A University of Washington class titled "Calling Bull**** in the Age of Big Data" has drawn worldwide attention and even a book deal for the professors. And the school doesn't censor the second half of that particular word.
Assistant Professor Jevin West and Biology Professor Carl Bergstrom stood in front of a packed auditorium Wednesday. An overflow of students had to sit on the stairs. The lecture was broadcast to the world. The professors continue to balance local and national media requests.
The professors adhere to this definition of the word: BS is language, statistical figures, data graphics, and other forms of presentation intended to persuade by impressing and overwhelming a reader or listener, with a blatant disregard for truth and logical coherence, according to the class’ website.
“I think people are sick of seeing pollution, and I think they just want to clean it up,” said West, knowing they’ve hit a nerve.
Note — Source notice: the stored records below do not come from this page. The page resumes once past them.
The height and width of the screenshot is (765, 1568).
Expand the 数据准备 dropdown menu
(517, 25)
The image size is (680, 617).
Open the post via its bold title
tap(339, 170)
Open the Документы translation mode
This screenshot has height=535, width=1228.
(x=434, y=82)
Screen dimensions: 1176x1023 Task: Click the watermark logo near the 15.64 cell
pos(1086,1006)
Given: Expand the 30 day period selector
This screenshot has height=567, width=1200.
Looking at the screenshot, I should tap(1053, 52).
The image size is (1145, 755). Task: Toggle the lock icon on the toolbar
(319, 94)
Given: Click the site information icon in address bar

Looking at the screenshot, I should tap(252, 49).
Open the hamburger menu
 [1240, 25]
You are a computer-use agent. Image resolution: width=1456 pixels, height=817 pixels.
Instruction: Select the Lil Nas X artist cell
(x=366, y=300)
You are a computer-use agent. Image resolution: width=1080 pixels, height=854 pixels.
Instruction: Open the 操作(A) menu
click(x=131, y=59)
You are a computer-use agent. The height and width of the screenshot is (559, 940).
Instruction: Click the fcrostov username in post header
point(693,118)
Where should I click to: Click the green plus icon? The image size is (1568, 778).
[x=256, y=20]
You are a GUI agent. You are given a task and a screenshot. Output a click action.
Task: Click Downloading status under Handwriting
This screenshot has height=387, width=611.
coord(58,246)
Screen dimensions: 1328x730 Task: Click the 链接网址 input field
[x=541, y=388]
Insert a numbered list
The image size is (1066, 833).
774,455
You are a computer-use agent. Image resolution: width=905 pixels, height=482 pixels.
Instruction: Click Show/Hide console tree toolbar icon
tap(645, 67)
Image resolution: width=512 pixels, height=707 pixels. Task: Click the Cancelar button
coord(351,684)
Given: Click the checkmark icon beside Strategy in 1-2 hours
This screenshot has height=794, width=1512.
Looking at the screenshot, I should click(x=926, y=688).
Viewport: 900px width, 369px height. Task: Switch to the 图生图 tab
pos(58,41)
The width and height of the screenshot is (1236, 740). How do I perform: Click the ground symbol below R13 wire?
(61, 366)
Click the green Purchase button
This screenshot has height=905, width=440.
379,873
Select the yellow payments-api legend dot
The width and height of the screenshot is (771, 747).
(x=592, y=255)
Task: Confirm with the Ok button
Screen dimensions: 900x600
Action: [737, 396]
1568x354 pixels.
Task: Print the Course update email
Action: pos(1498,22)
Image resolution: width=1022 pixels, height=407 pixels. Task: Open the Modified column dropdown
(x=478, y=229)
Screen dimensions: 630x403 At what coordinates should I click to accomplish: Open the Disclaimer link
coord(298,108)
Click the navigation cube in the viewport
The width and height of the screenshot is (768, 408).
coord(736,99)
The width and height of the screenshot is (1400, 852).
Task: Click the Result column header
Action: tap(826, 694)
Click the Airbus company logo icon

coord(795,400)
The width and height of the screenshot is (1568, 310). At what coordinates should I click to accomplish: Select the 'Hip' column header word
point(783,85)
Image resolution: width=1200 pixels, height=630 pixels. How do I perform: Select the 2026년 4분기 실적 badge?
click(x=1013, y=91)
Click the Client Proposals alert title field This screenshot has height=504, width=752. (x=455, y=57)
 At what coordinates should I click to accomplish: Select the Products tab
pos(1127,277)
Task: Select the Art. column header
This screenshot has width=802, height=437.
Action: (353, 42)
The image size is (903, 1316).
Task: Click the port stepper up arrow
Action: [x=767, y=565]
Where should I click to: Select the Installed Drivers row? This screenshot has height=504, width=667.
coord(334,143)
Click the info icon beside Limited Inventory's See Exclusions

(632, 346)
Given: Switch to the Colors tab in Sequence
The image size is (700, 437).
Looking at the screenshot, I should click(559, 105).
“Looking for (BS) in your media diet is a habit of mine that we all need to get into,” Bergstrom said to the class, referring to fake news stories plaguing the internet.
“Partly what we have to do as a society is adapt to the social media ecosystem where we’re all responsible,” he added after the lecture.
West said he believes the public will become more aware of spotting "fake news" stories. He likens it to when e-mail users started becoming more aware of spotting spam.
“My hope is this next generation of students will be more skeptical and pausing and looking at patterns of falsehoods,” he added.
The professors maintain the class isn’t partisan and isn’t aimed at the Trump Administration. The two claimed they started developing the course in 2015.
Students like Diego Chavez were intrigued. He added the one-hour elective to prepare him for post-graduate life, he said.
“When I signed up for this course, all I knew is that it had the word ‘BS’ in it and I thought that was funny and fascinating,” said the senior.